» **EXERCISE GOAL**:
Copy the rows below word for word, from the first line through the line that contains "the 'Fiction' button, which".

» **ENTRIES PROVIDED**:

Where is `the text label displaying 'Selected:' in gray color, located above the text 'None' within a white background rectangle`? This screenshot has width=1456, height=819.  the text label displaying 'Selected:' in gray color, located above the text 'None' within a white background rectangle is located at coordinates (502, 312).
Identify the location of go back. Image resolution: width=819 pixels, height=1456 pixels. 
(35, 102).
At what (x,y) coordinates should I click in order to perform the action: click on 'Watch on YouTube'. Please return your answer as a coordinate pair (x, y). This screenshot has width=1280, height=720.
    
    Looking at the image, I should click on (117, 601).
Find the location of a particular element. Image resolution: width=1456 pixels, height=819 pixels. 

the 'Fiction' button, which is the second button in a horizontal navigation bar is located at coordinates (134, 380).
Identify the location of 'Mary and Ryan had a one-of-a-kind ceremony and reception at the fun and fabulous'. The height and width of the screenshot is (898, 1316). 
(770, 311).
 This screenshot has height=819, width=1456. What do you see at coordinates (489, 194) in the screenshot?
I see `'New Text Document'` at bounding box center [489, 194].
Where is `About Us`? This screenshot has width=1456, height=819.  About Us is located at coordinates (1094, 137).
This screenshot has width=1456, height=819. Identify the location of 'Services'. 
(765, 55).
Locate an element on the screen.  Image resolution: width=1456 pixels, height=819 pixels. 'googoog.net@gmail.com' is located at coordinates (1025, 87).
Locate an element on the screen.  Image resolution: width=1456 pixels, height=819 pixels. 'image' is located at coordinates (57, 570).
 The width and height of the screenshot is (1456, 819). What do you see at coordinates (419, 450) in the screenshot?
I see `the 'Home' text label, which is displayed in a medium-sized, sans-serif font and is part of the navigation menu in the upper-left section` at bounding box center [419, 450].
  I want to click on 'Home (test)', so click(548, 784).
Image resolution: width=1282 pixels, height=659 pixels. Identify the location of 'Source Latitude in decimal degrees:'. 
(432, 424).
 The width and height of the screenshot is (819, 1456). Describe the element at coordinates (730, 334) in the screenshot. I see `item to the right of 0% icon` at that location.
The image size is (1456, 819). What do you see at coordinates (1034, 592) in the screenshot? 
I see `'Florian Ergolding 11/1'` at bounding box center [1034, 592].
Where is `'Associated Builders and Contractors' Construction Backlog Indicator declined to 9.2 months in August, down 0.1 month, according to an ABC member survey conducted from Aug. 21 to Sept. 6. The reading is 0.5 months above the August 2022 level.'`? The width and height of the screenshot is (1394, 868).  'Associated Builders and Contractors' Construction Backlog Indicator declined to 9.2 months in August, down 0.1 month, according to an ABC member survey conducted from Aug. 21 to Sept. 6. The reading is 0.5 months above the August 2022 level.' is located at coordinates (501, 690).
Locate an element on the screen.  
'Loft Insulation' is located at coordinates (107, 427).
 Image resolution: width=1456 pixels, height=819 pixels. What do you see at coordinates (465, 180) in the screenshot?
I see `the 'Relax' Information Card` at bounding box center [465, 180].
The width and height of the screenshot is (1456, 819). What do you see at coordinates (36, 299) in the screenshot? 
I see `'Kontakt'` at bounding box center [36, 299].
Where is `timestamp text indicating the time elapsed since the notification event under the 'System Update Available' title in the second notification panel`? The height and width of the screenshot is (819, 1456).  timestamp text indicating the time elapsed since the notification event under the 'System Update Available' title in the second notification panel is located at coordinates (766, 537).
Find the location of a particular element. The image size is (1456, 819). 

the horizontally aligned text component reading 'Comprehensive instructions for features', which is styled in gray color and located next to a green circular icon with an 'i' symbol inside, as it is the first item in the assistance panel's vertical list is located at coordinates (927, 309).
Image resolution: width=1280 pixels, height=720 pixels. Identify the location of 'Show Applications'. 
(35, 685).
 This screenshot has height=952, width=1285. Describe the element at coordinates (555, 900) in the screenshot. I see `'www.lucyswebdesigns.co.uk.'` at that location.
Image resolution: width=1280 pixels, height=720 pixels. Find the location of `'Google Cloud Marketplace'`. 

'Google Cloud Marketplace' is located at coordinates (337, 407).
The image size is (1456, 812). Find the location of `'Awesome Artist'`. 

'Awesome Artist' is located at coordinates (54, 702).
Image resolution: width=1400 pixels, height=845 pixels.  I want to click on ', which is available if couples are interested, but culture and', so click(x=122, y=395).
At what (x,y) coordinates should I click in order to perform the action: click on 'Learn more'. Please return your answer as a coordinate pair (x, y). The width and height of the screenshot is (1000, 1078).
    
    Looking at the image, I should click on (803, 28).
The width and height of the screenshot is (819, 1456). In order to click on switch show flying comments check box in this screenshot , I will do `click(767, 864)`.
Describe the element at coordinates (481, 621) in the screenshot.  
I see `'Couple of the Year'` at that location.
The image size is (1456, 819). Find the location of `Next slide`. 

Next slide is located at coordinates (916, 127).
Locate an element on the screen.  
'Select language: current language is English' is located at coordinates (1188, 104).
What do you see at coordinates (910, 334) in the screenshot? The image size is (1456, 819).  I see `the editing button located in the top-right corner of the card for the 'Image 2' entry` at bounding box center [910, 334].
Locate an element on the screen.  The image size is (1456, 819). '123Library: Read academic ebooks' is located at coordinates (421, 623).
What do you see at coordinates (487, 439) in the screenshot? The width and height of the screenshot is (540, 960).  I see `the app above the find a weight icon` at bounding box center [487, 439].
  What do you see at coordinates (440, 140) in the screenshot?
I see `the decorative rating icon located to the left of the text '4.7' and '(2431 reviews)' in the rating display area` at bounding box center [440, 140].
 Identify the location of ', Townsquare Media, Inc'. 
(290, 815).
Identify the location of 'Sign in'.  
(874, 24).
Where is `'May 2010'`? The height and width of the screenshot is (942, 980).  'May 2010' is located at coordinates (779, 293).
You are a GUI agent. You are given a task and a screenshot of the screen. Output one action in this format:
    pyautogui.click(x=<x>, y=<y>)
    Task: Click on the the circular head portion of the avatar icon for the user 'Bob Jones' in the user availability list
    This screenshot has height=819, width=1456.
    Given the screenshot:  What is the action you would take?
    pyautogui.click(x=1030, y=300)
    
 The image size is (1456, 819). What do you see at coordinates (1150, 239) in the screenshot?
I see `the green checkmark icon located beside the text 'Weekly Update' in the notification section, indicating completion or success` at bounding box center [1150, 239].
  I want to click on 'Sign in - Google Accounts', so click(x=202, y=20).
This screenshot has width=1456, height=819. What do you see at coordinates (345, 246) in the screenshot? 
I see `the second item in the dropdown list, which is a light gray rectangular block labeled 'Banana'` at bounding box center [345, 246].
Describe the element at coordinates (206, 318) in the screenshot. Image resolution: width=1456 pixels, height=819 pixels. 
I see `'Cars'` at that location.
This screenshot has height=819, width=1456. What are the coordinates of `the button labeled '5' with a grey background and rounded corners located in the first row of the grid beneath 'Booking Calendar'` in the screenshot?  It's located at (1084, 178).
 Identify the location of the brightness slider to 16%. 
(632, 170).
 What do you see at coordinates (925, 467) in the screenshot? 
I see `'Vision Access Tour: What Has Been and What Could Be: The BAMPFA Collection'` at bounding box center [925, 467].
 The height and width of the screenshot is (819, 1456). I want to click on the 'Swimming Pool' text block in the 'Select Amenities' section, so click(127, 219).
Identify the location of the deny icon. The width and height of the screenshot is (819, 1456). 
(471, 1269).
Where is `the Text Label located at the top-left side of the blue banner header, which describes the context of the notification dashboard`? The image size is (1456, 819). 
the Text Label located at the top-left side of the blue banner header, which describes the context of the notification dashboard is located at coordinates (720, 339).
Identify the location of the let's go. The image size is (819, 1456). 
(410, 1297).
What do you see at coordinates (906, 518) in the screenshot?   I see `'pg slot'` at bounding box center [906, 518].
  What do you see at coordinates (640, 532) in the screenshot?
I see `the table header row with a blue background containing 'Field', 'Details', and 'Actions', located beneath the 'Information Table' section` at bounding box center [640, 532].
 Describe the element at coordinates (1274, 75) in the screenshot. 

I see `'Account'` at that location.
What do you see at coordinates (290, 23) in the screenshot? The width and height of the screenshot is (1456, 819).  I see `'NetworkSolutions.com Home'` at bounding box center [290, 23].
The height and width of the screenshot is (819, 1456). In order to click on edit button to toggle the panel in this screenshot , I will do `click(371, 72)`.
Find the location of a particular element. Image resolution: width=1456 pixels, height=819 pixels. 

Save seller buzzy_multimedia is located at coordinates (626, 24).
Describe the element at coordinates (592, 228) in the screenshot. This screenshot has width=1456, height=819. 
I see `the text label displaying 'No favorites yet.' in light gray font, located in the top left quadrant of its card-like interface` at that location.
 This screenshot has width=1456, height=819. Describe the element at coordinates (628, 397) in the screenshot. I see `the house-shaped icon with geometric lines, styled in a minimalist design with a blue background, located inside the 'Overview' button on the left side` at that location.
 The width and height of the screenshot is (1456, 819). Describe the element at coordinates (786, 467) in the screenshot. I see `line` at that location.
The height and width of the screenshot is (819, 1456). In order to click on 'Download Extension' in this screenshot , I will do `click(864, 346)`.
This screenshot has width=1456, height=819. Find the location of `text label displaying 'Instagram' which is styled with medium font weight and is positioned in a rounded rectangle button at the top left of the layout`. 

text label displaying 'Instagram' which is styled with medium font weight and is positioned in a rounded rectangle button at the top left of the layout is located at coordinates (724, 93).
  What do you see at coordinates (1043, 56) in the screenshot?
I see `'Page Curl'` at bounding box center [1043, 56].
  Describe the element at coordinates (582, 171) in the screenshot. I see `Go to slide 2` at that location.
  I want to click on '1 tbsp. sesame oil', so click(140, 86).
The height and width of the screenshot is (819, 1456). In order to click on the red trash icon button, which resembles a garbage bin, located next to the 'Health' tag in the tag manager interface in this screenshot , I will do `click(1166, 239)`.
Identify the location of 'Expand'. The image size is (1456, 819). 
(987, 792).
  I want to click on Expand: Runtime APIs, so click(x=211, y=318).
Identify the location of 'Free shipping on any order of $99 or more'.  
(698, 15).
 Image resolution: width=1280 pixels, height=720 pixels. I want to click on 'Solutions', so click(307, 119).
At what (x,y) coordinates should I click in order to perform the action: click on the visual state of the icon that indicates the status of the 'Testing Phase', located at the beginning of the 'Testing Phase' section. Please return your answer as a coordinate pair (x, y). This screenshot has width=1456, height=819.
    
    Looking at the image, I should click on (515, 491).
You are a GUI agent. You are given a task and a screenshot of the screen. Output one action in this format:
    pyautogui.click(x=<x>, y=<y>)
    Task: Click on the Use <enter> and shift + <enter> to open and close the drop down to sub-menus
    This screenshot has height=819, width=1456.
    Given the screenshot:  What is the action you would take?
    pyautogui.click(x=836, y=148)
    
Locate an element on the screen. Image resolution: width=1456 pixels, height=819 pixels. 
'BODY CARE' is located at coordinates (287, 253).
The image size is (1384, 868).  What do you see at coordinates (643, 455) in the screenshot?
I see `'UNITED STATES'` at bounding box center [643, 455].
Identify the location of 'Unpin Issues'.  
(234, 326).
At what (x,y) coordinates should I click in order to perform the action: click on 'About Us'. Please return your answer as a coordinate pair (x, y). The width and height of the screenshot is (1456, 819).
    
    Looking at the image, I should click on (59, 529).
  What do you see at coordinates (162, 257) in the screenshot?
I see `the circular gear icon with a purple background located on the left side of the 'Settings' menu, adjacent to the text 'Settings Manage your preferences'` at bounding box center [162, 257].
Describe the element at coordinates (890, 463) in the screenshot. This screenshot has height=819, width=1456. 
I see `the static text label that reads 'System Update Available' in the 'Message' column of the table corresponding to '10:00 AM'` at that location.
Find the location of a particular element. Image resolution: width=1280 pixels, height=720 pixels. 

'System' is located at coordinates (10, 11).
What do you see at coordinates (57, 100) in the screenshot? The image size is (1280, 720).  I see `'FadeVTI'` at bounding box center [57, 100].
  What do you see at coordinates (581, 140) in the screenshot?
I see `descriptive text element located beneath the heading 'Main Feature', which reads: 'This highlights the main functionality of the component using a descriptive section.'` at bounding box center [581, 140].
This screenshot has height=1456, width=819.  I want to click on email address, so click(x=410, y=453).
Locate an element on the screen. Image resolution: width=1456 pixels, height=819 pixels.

» **TASK ANSWER**:
Where is `the text label displaying 'Selected:' in gray color, located above the text 'None' within a white background rectangle`? This screenshot has width=1456, height=819.  the text label displaying 'Selected:' in gray color, located above the text 'None' within a white background rectangle is located at coordinates (502, 312).
Identify the location of go back. Image resolution: width=819 pixels, height=1456 pixels. 
(35, 102).
At what (x,y) coordinates should I click in order to perform the action: click on 'Watch on YouTube'. Please return your answer as a coordinate pair (x, y). This screenshot has width=1280, height=720.
    
    Looking at the image, I should click on (117, 601).
Find the location of a particular element. Image resolution: width=1456 pixels, height=819 pixels. 

the 'Fiction' button, which is the second button in a horizontal navigation bar is located at coordinates (134, 380).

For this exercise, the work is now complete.